─── ESTRATTO DELLA PAGINA ───

Il CdS di Salvini smentito dal giudice, positivo alla cannabis ma lucido: ha riavuto la patente

Un ricorso vinto ad Asti riapre il confronto sulla riforma Salvini: anche senza alterazione psicofisica, la positività alla cannabis basta per perdere la patente, almeno sulla carta

Pubblicato: 19 Giugno 2025 08:00

Francesca Secci

Giornalista

Giornalista pubblicista con esperienza in redazioni rilevanti, è specializzata in economia, finanza e geopolitica.

Un motociclista di Asti, parte lesa in un incidente stradale, ha riavuto la patente dopo essere risultato positivo alla cannabis. Questo dettaglio basta a scardinare l’impianto della riforma Salvini.

Con la nuova versione dell’articolo 187 del Codice della Strada, la positività a un test antidroga vale più dello stato psico-fisico del conducente. Ma il caso astigiano ha aperto una crepa nel muro della cosiddetta tolleranza zero: un giudice ha restituito la patente al motociclista, in attesa di capire se questa legge sia compatibile con la Costituzione.

Nuovo Codice della Strada: il ritiro della patente per la sola positività alla cannabis

L’incidente è avvenuto circa un mese e mezzo fa nella provincia di Asti e ha visto protagonista un motociclista dichiarato parte lesa nello scontro. Soccorso in ospedale, l’uomo è stato sottoposto ai test di rito, dai quali è emersa la positività ai cannabinoidi nel sangue.

In base al nuovo Codice della Strada, entrato in vigore a inizio 2025 e voluto tantissimo dal ministro dei Trasporti Matteo Salvini, la sola presenza di sostanze stupefacenti nell’organismo è sufficiente per far scattare la revoca immediata della patente, indipendentemente dallo stato di alterazione. Di conseguenza, al motociclista è stata inizialmente ritirata la patente.

───

> ESERCIZI
1 – Elenca tutte le singole persone menzionate nell'articolo sul motociclista di Asti, indicando per ciascuna il nome o, se manca, il ruolo.
2 – Prosegui l'articolo sulla patente restituita al motociclista di Asti, a partire dalla sua ultima frase.

─── VOCI FORNITE ───

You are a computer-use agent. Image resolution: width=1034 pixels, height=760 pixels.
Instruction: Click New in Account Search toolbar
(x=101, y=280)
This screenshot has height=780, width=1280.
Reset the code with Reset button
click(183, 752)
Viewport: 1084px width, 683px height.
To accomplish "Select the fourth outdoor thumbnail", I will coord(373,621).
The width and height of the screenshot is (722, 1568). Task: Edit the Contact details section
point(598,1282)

───
─── VOCI FORNITE ───

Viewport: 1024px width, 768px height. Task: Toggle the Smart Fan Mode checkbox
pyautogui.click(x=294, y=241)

───

> LE TUE RISPOSTE
1 –
- Francesca Secci, giornalista
- il motociclista di Asti
- il giudice
- Matteo Salvini, ministro dei Trasporti

2 –
Ma, il quadro clinico tracciato dai medici raccontava una storia diversa: nonostante la positività, il paziente risultava perfettamente lucido e non in stato di alterazione da droghe o alcol al momento del sinistro. Lo stesso motociclista ha ammesso di aver consumato cannabis alcuni giorni prima dell’incidente, dunque ben lontano dalla guida.

Forte di questo riscontro medico, il suo legale ha deciso di impugnare il provvedimento prefettizio di sospensione, sostenendo che la sanzione fosse ingiusta in mancanza di qualsiasi effettiva compromissione psicofisica alla guida. Il giudice di pace di Asti gli ha dato ragione, disponendo la restituzione (provvisoria) della patente proprio in virtù dell’accertato stato di lucidità al momento dei fatti.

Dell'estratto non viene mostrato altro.